Mercoledì 31 marzo debutta su Rai2 Game of Games – Gioco Loco, il nuovo game show di prima serata condotto da Simona Ventura. Il format di ideazione americana arriva in Italia dopo il successo ottenuto in Paesi come  Brasile, Australia, Thailandia e ancora Germania, Spagna, Portogallo e soprattutto Stati Uniti, dove è nato nel 2017 sotto la conduzione di Ellen DeGeneres.

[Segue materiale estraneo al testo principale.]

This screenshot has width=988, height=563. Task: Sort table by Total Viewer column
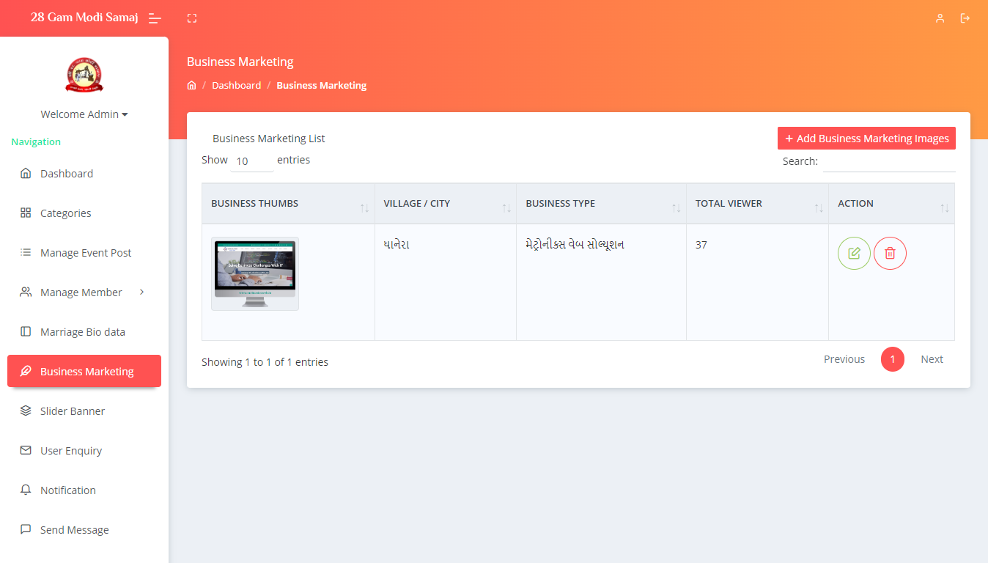point(756,204)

Nella versione italiana, prodotta da Blu Yazmine, personaggi noti dello spettacolo si metteranno in gioco per aiutare i concorrenti non famosi a superare delle prove e guadagnarsi così la possibilità di vincere il montepremi in palio. Dovranno perciò cimentarsi in divertenti e bizzarri giochi, all’interno di un’atmosfera spensierata ed ironica. Una scenografia pensata come un grande luna park, con colori, luci, musiche ed effetti speciali, sarà lo scenario di uno spettacolo che si propone come fonte di intrattenimento e leggerezza per il telespettatore. Nella prima puntata, i 6 VIP  coinvolti sono Max Giusti, Elettra Lamborghini, Massimiliano Rosolino, Raffaella Fico, Ignazio Moser e Nicola Ventola.

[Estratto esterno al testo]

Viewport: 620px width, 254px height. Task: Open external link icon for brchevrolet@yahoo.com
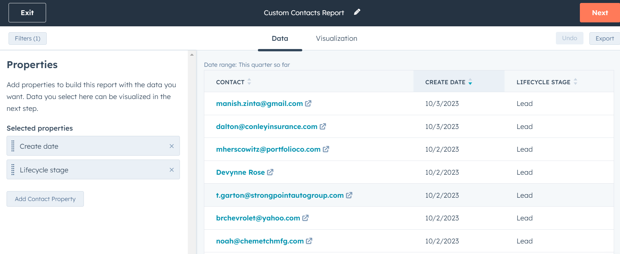(x=305, y=218)
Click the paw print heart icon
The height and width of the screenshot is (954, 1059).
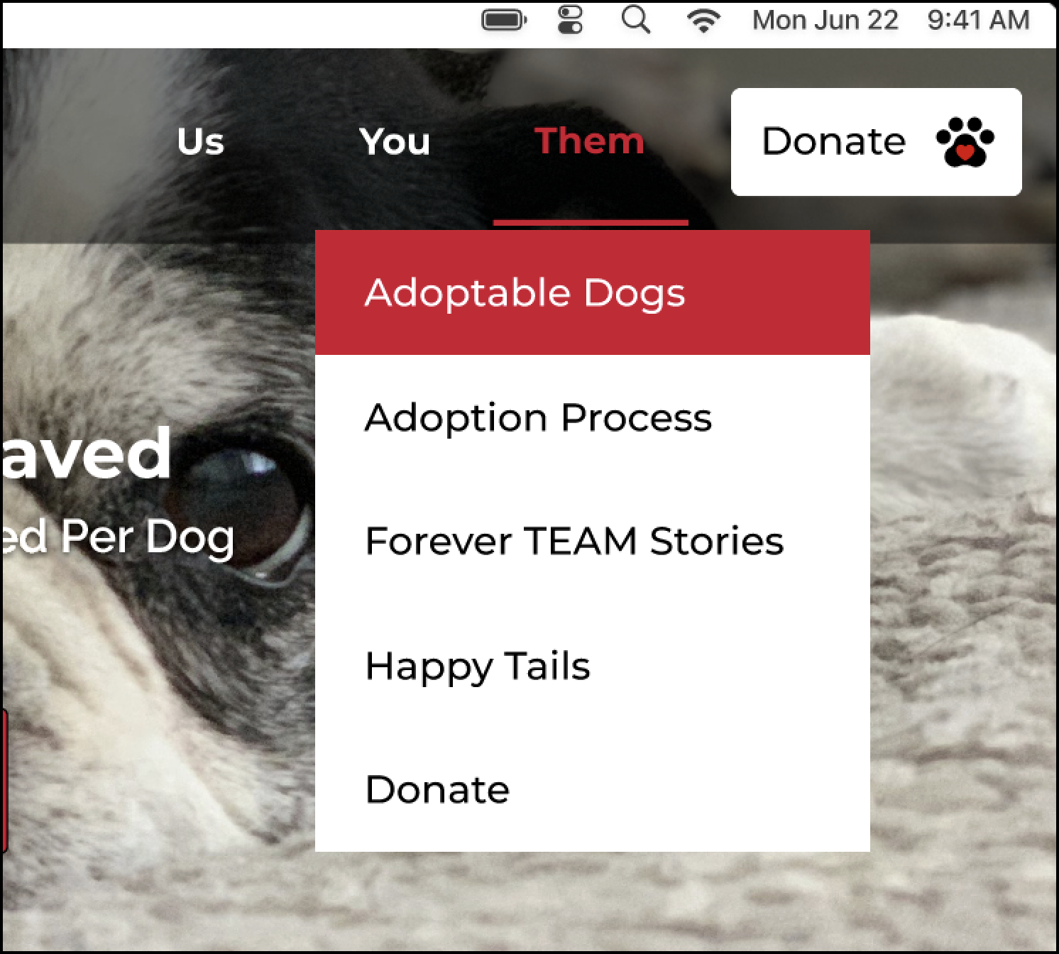[x=965, y=142]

“È un programma che mi ha entusiasmato fin dall’inizio, anche perché ho avuto la possibilità di poter spaziare e di poter creare, di poter tornare a fare la conduttrice che sono sempre stata” racconta la Ventura nella conferenza stampa di presentazione. “Quando abbiamo pensato a questo programma, abbiamo visto che in tutti i Paesi del mondo era fatto con persone comuni. Noi invece abbiamo pensato di mettere questa squadra di 6 VIP che lavorano al servizio delle persone comuni, le quali combattono tra di loro per arrivare al gioco finale e vincere il montepremi”. Nel rispondere ad una domanda riguardo il suo recente ritorno in Rai, mostra poi la soddisfazione per il ruolo affidatogli dal direttore di Rai2 Ludovico Di Meo: “Mi diverte molto essere stata messa in questo ruolo, che è quello dei nuovi format. Il fatto di essere il battistrada di nuove produzioni e di nuovi format è quello che mi piace fare”.

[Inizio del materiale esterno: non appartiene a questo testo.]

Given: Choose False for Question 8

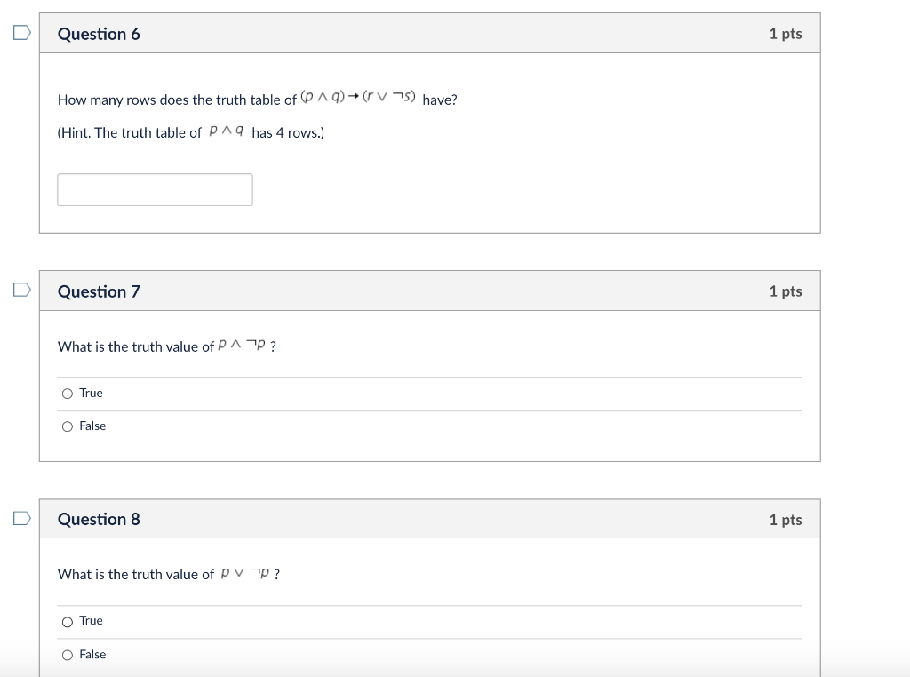Looking at the screenshot, I should (68, 655).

È  lo stesso Di Meo a ribadire l’importanza, per la propria rete, di sperimentare nuovi programmi: “Su Rai2 possiamo avere uno stimolo in più per azzardare cose nuove, che magari altrove sarebbero più rischiose. Questo vuol dire aprire ad una possibilità, che se funziona può diventare veramente straordinaria e se non funziona, amen”. In sintesi, in questo caso gli ascolti sono importanti, ma non sono l’unica cosa che conta.